- [RECORDS FOR THIS TASK]
Start

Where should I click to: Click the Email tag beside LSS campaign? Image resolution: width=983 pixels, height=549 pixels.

End
Start

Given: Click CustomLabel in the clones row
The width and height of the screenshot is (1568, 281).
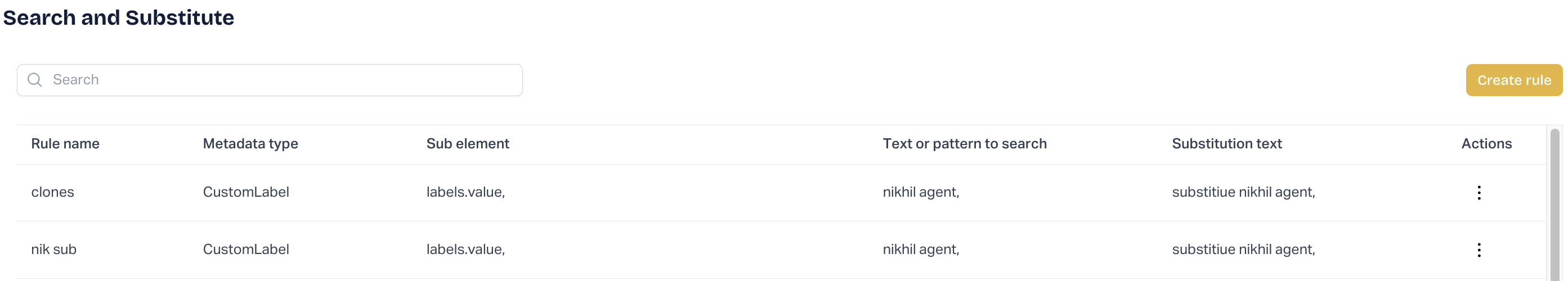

End
Start

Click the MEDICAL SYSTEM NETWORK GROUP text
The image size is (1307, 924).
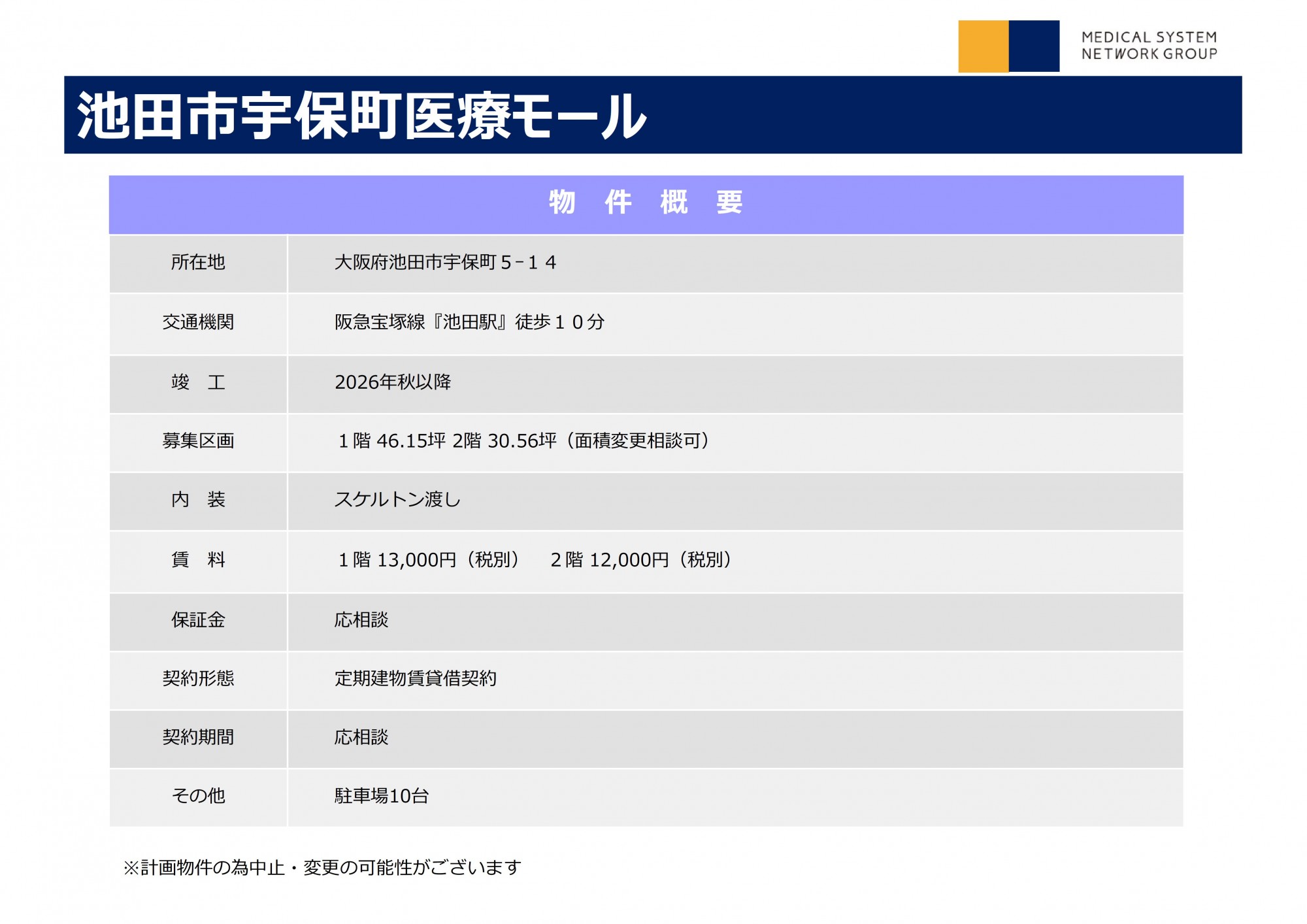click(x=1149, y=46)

End

- [EXERCISE BRIEF] Rewrite the material from the line with "Click the MEDICAL SYSTEM NETWORK GROUP text" through the line with "click(x=1149, y=46)", keeping the requests and offsetting every click coordinate in the answers by 75. Leave the pictures out.

- [REPLY TO THE TASK]
Click the MEDICAL SYSTEM NETWORK GROUP text
The image size is (1307, 924).
click(x=1224, y=121)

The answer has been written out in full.